**Extrait**.
######

Opinions - 18.08.2013

Croissance vide de sens

L’Institut national de la statistique vient de publier une note sur les  résultats provisoires des comptes nationaux trimestriels dans laquelle il estime la croissance du produit intérieur brut (PIB) au cours du deuxième trimestre de 2013 à 3,2%. Est-ce une réponse officielle à la grave dégradation de la note souveraine de notre pays par l’agence de notation Standard and Poor’s de deux crans à la fois, de BB- à B avec perspective négative ?

Je ne le pense pas. Mais ce serait une bonne nouvelle si cette croissance n’était pas due à des facteurs peu encourageants. A lire les chiffres derrière cette croissance, on trouve qu’elle n’est pas due à une valeur ajoutée plus élevée de l’agriculture (-3% faisant suite à – 2,8% au cours du premier trimestre) ni à celle des industries non manufacturières (-0,6% faisant suite à -2,2% au cours du premier trimestre) mais qu’elle est due essentiellement au secteur des services, plus particulièrement les services non marchands (6,3% dans les deux trimestres, comme pour toute l’année 2012).

######

**Données extraites**.
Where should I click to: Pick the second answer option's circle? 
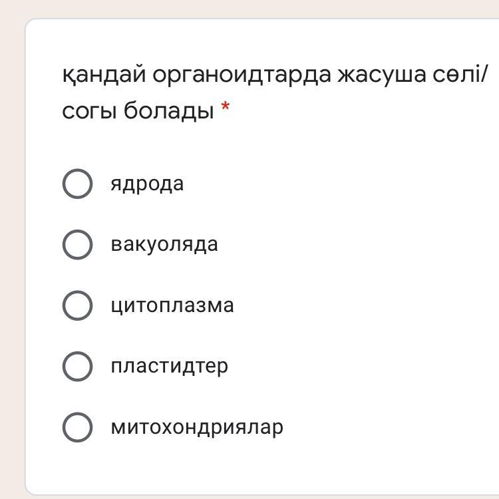click(77, 244)

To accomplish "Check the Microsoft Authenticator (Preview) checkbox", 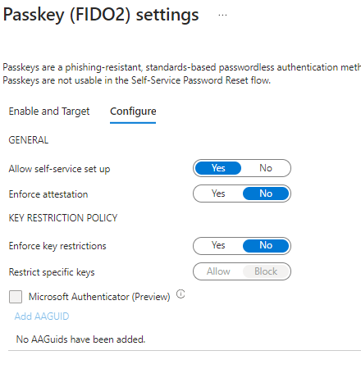I will 16,297.
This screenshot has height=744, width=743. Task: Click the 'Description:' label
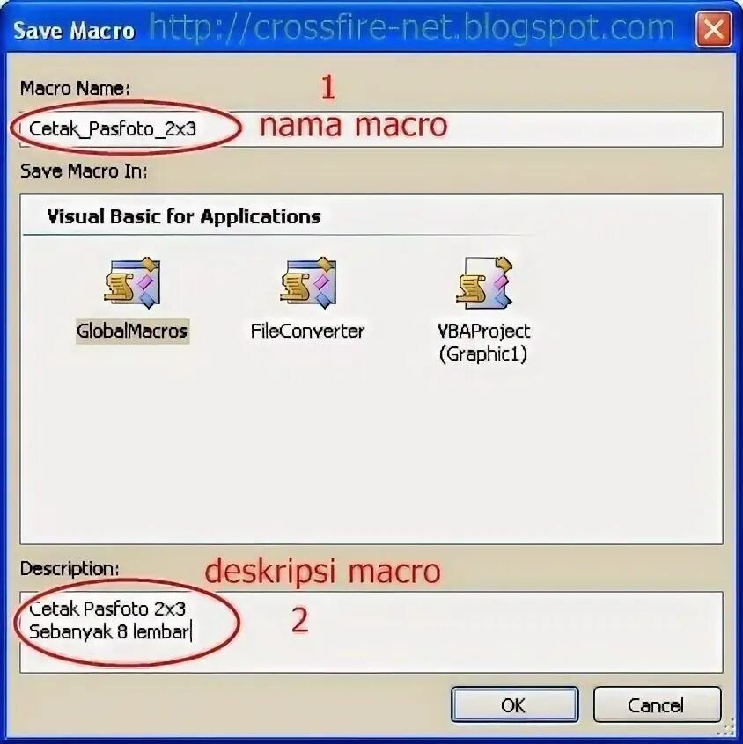pyautogui.click(x=70, y=568)
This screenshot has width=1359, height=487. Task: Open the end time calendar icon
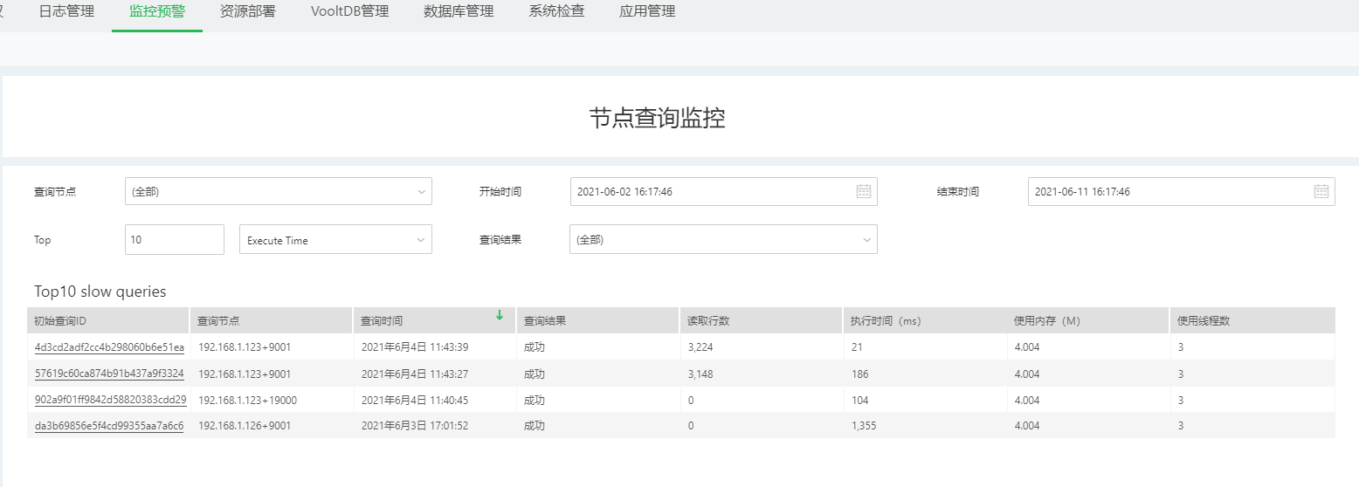(1321, 191)
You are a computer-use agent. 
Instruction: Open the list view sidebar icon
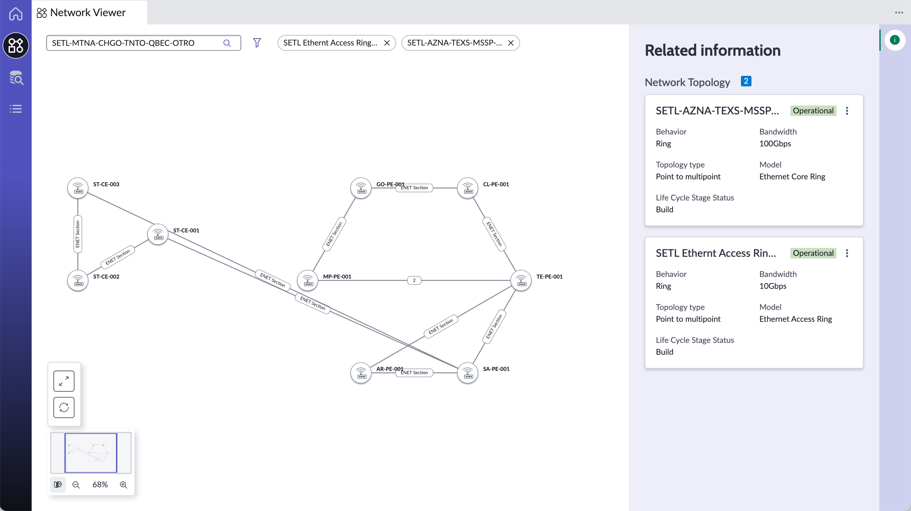pos(16,109)
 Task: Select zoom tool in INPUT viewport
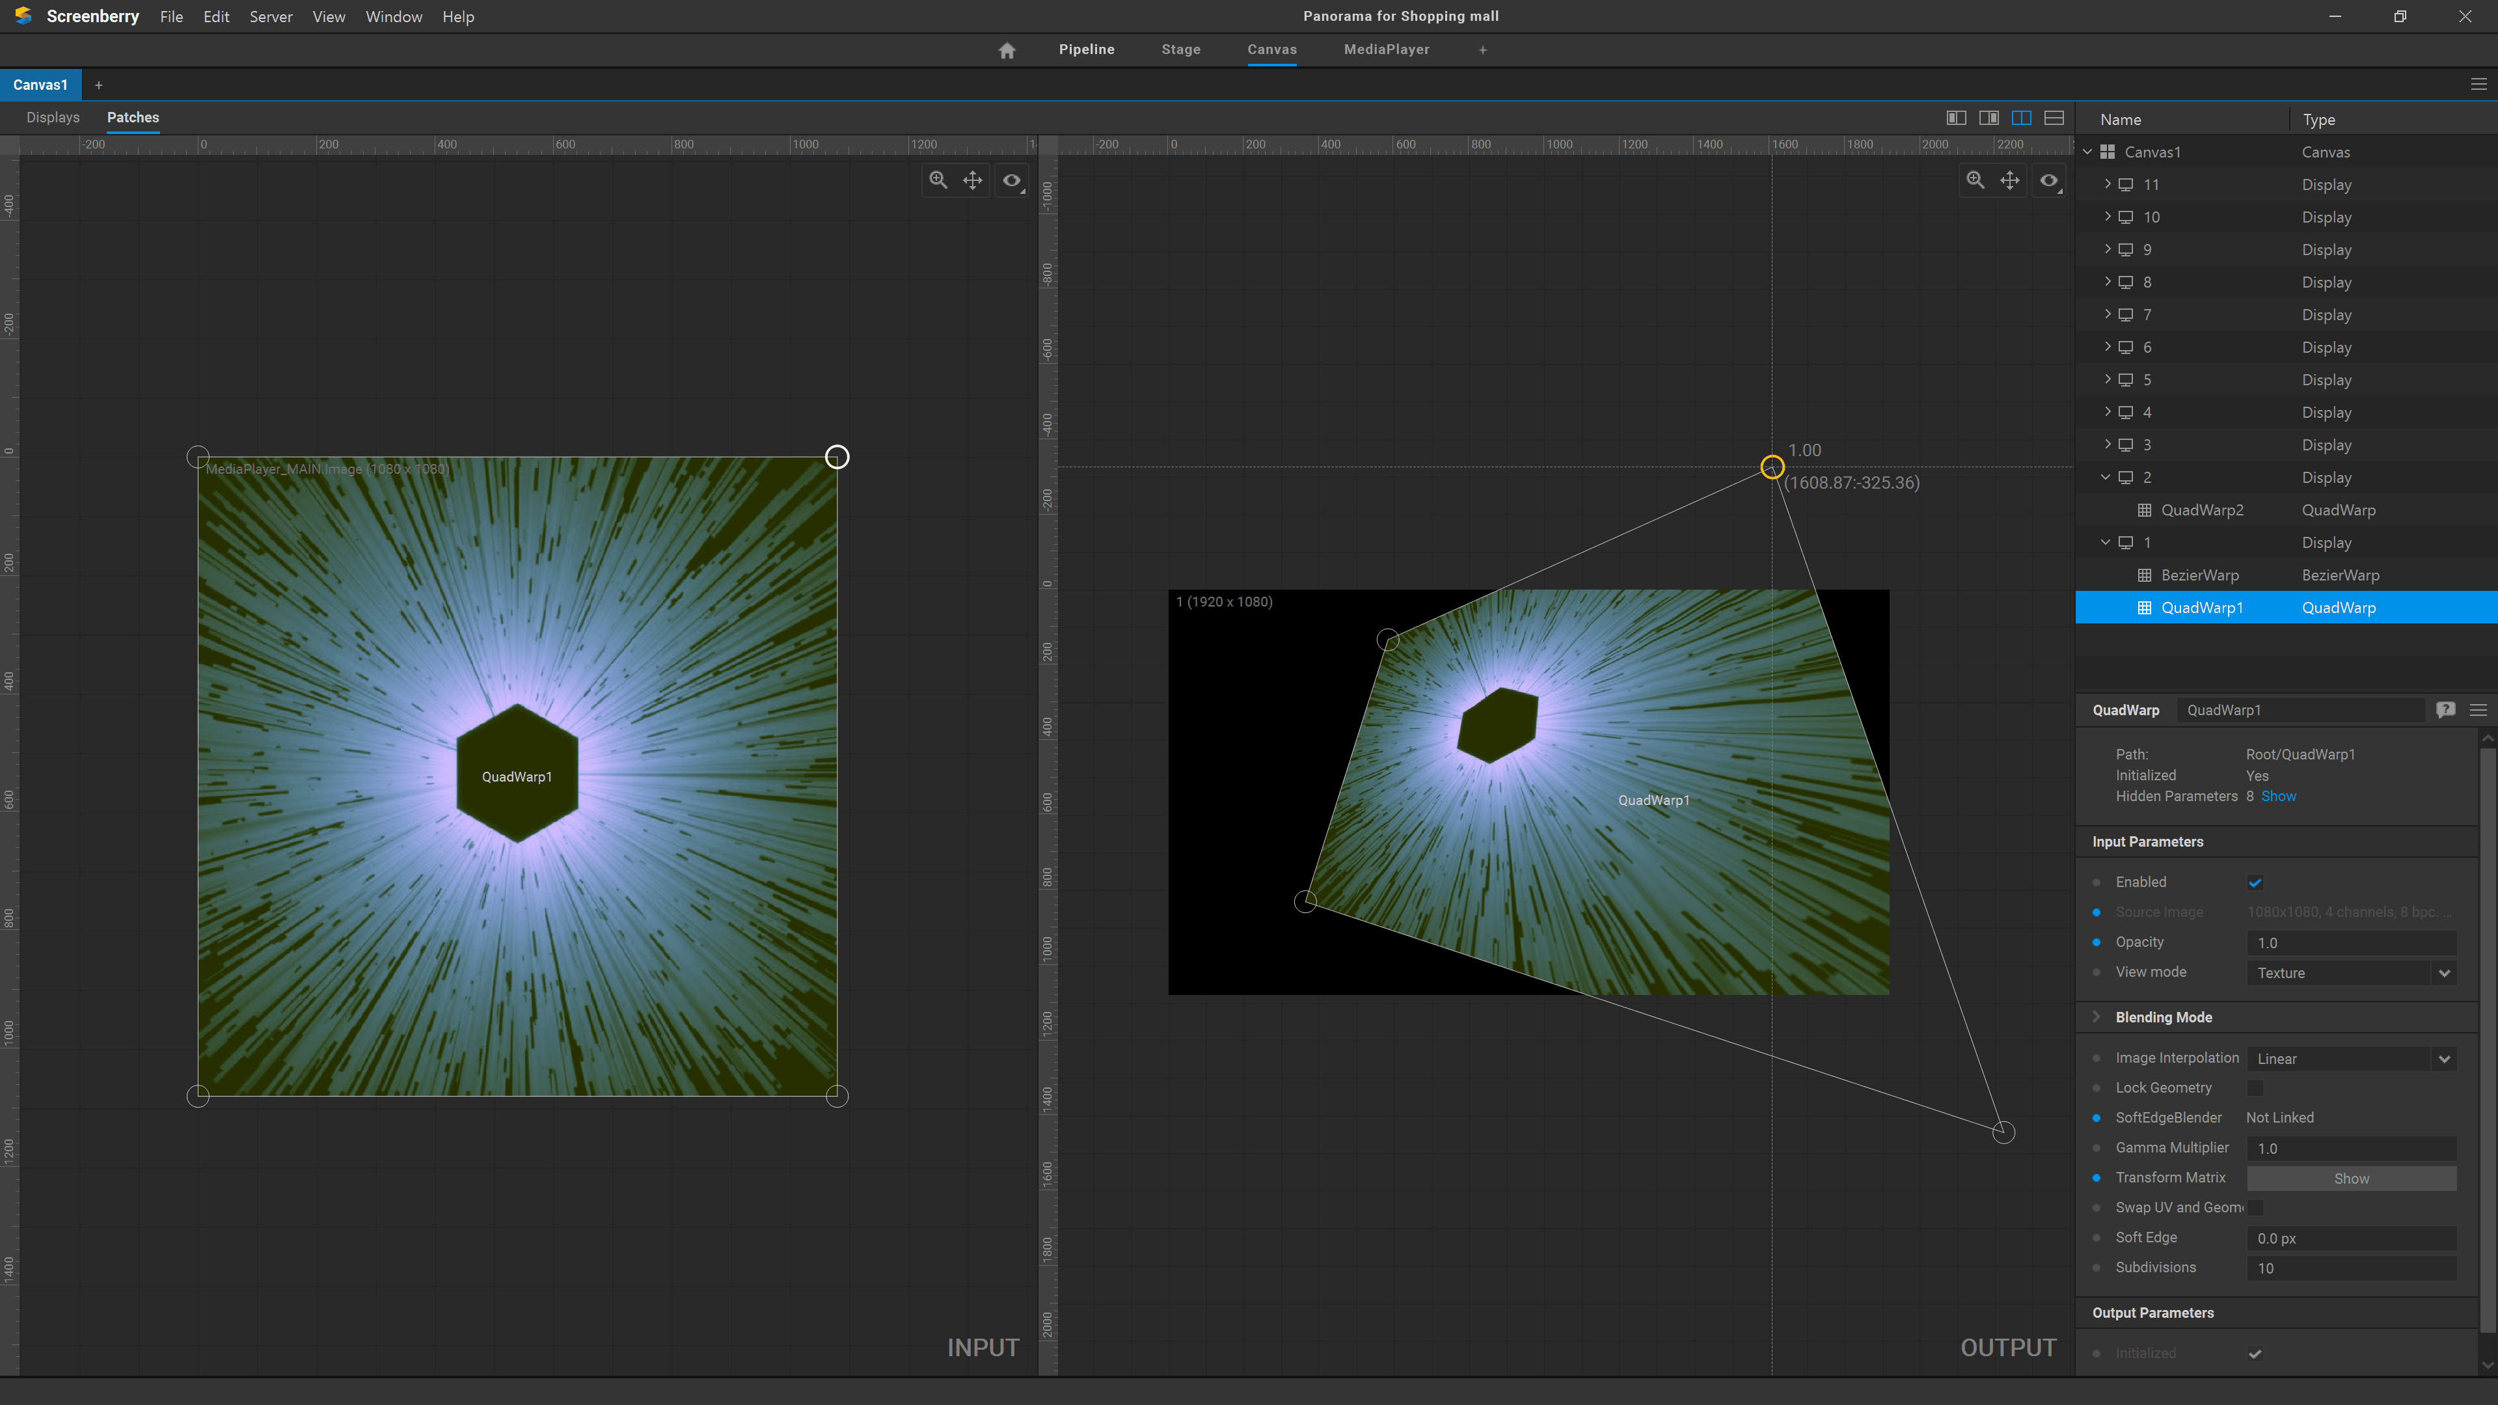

######

**Tâche à réaliser**.
Recopiez le passage de l'extrait compris entre « Croissance vide de » et « perspective négative ? », bornes incluses, en remplaçant « l’agence de notation » par « l’organisme de notation ».

**Résultat attendu**.
Croissance vide de sens

L’Institut national de la statistique vient de publier une note sur les  résultats provisoires des comptes nationaux trimestriels dans laquelle il estime la croissance du produit intérieur brut (PIB) au cours du deuxième trimestre de 2013 à 3,2%. Est-ce une réponse officielle à la grave dégradation de la note souveraine de notre pays par l’organisme de notation Standard and Poor’s de deux crans à la fois, de BB- à B avec perspective négative ?